Say the rent for a space is $2,000 a month, and the current tenant is steadily covering that. The landlord decides that he/she wants to squeeze out an extra $500 a month, so they raise the rent, anticipating an extra $6,000 a year in income. However, that's just enough to push their steady reliable tenant off the edge and out of business. In order for this increase not to become an immediate loss to the property owner, they would have to replace that tenant with a new $2,500 a month tenant within 8-10 weeks. Which rarely happens with move-out/move-in of different businesses.
If it sits vacant for say 4 months during the transition, the owner has lost $8,000 in four months by running off his tenant. So you can do the math re how many of those $500-more months with a new unknown and untested tenant are going to be needed to make up for this.
Smart landlords don't do this. (Besides the ethics of driving a good tenant out of business . . )
they do if an 8,000 loss in rent saves them 20,000 in taxes when applied against their other properties' profits.
As per usual, the breaks benefit the wealthier, with the bigger portfolios. Smaller property owners couldn't offset like this.
How does an $8k loss lead to a $20k tax break?
no sense whatsoever.
You can't write off a vacant property. You can deduct property taxes, up to $10k, from your federal return, but leaving a storefront vacant doesn't magically create money.
$20k in tax savings? How on earth do you figure? Even if you could write of $8k of "non income" (news flash: you can't), you would only be able to deduct your marginal rate. Let's assume the business pays 20%, so there you get to deduct only $1.6k.
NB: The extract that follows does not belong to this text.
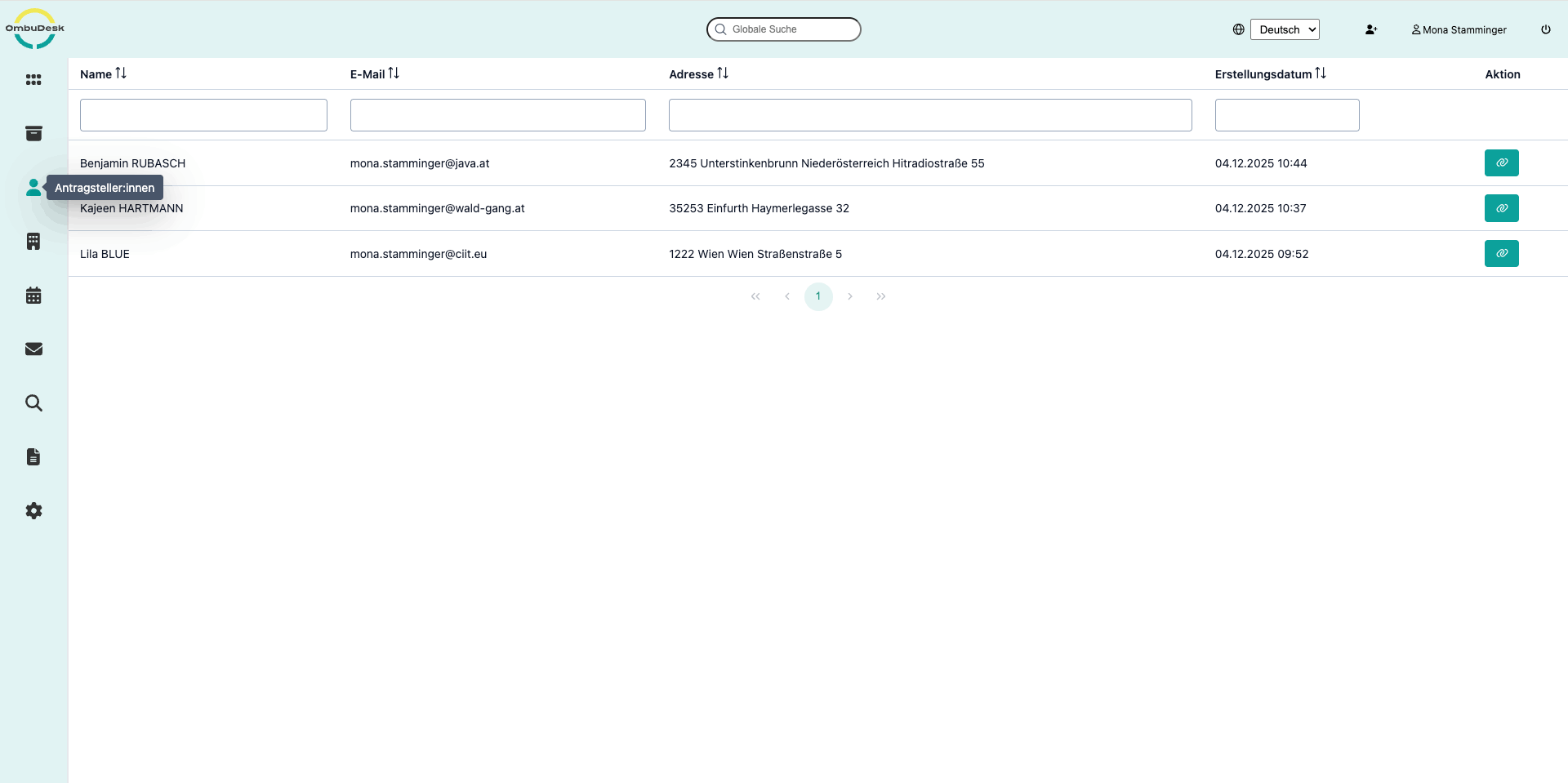Viewport: 1568px width, 783px height.
Task: Open the Mona Stamminger user profile
Action: point(1459,29)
But again, you can't deduct "non income". If that was the case I'd start deducting the many millions of dollars I'm not earning and not pay a dime in taxes.
they do if an 8,000 loss in rent saves them 20,000 in taxes when applied against their other properties' profits
Unrealized income is not a loss. Stop making stuff up
I'm waiting for the Boston Globe article citing racism for the reason this place closed...much like La Casa de Pedro in the Seaport.
La Casa de Pedro is still open.
Did you mean Papagayo which closed in January?
No. Casa de Pedro has filed Chapter 11 and is looking to sell.
Closing...most definitely closing. That better?
And PS- after reading how much $ they owe, and the fact that there's less than zero chance that location will be around in a few months, I'd avoid eating there.
Can somebody do the math on the supposed tax break for unoccupied commercial rental property? what is the law allowing the break and how is the offset greater than any commercial income?
Also, 'tax breaks' are typically the result of too much government, not too little.
In middle of nowhere Wyoming, maybe...maybe... you could find a problem that's the result of too little government. Around here, it's a guaranteed bet that nearly every problem you find is the result of too much government. Across the border to the north...it'd be a 50/50 proposition.
...because there is no tax break.
of Papa David and his Rolls parked in front of the Bulkie.
What two of those things are.
You just blew into this town.
On Hollywood Squares, they gave an answer after the wiseass remark.
Paul Lynde to you, white boy?
You're more of a Jim J. Bullock.
Check out the "mystery photo link" or
My old man's store was above the Bulkie and Paul, the elderly gay man who was the host there, told me that when we flushed the toilet upstairs, it would sometimes leak on the grill.
Aww man, sad to see this, Chilli Duck was my go-to for Thai when I lived in the Back Bay. I suppose this was inevitable. The little guys always get chewed up, especially on a corridor like Boylston. I hope the owners find a more affordable spot in a different neighborhood, because their food was great.
Maybe not the place you remember. They were sold about five years ago, the staff quit (rumor was, en masse during lunchtime service), and the service and food went downhill quick. I used to eat there several times a week, but it was a sad, fast decline. Honestly surprised they managed to stay open this long.
You're probably right. The last I would've eaten there was early 2012, so I likely didn't experience the new ownership.